>> START

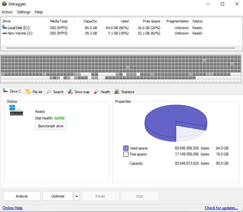Click the File list folder icon

click(x=28, y=92)
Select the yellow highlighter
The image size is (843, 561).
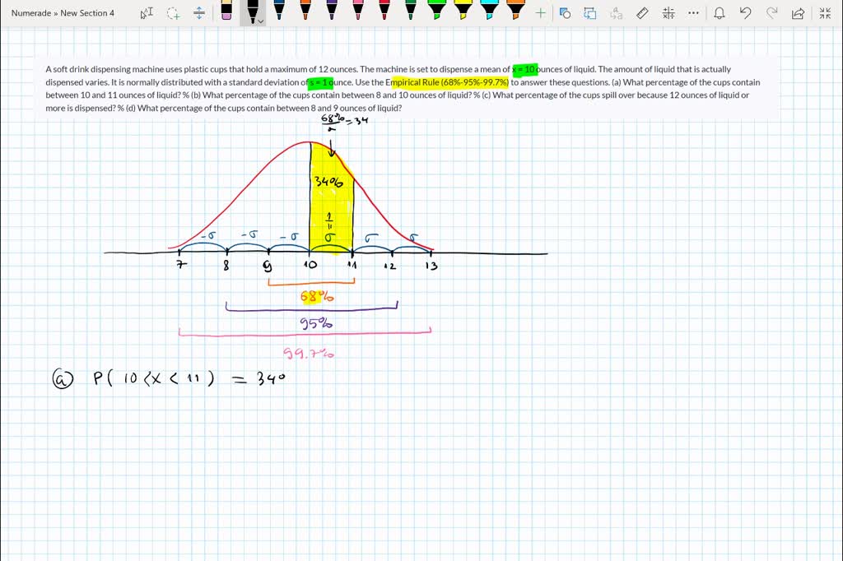(x=463, y=10)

>> END

AIM:
Reproduce the records above word for word, leaving out the pictures.

RESPONSE TO THIS TASK:
Click the File list folder icon

click(x=28, y=92)
Select the yellow highlighter
The image size is (843, 561).
(x=463, y=10)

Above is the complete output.